→ TASK BRIEF: Give the material as a JSON list of strings, with each line as one string and blank lines omitted.

=======

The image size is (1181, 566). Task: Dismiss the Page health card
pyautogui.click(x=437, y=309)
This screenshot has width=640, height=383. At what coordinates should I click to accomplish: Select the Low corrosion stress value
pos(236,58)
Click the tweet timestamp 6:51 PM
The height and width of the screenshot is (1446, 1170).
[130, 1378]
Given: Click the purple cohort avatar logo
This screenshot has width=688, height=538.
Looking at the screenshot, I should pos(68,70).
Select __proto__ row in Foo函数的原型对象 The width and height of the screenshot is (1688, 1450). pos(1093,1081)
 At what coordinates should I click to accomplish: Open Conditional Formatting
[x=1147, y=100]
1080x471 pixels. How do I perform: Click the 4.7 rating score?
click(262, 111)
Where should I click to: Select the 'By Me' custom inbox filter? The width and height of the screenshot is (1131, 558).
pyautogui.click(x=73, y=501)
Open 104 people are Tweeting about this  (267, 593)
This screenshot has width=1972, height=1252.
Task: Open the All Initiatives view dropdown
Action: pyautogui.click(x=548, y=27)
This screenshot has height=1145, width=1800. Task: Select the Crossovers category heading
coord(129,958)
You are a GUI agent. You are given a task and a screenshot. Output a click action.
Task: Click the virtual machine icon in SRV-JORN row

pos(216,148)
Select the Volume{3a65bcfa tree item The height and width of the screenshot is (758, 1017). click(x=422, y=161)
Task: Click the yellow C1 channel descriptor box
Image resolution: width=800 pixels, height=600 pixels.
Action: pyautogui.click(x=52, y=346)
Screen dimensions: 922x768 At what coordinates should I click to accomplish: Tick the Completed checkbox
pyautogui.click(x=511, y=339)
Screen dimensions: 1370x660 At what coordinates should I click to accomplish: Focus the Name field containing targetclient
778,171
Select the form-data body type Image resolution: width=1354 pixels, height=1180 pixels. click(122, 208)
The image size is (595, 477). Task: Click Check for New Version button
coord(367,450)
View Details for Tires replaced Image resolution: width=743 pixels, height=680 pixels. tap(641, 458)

=======

→ SOLUTION:
[
  "The image size is (1181, 566). Task: Dismiss the Page health card",
  "pyautogui.click(x=437, y=309)",
  "This screenshot has width=640, height=383. At what coordinates should I click to accomplish: Select the Low corrosion stress value",
  "pos(236,58)",
  "Click the tweet timestamp 6:51 PM",
  "The height and width of the screenshot is (1446, 1170).",
  "[130, 1378]",
  "Given: Click the purple cohort avatar logo",
  "This screenshot has width=688, height=538.",
  "Looking at the screenshot, I should pos(68,70).",
  "Select __proto__ row in Foo函数的原型对象 The width and height of the screenshot is (1688, 1450). pos(1093,1081)",
  " At what coordinates should I click to accomplish: Open Conditional Formatting",
  "[x=1147, y=100]",
  "1080x471 pixels. How do I perform: Click the 4.7 rating score?",
  "click(262, 111)",
  "Where should I click to: Select the 'By Me' custom inbox filter? The width and height of the screenshot is (1131, 558).",
  "pyautogui.click(x=73, y=501)",
  "Open 104 people are Tweeting about this  (267, 593)",
  "This screenshot has width=1972, height=1252.",
  "Task: Open the All Initiatives view dropdown",
  "Action: pyautogui.click(x=548, y=27)",
  "This screenshot has height=1145, width=1800. Task: Select the Crossovers category heading",
  "coord(129,958)",
  "You are a GUI agent. You are given a task and a screenshot. Output a click action.",
  "Task: Click the virtual machine icon in SRV-JORN row",
  "pos(216,148)",
  "Select the Volume{3a65bcfa tree item The height and width of the screenshot is (758, 1017). click(x=422, y=161)",
  "Task: Click the yellow C1 channel descriptor box",
  "Image resolution: width=800 pixels, height=600 pixels.",
  "Action: pyautogui.click(x=52, y=346)",
  "Screen dimensions: 922x768 At what coordinates should I click to accomplish: Tick the Completed checkbox",
  "pyautogui.click(x=511, y=339)",
  "Screen dimensions: 1370x660 At what coordinates should I click to accomplish: Focus the Name field containing targetclient",
  "778,171",
  "Select the form-data body type Image resolution: width=1354 pixels, height=1180 pixels. click(122, 208)",
  "The image size is (595, 477). Task: Click Check for New Version button",
  "coord(367,450)",
  "View Details for Tires replaced Image resolution: width=743 pixels, height=680 pixels. tap(641, 458)"
]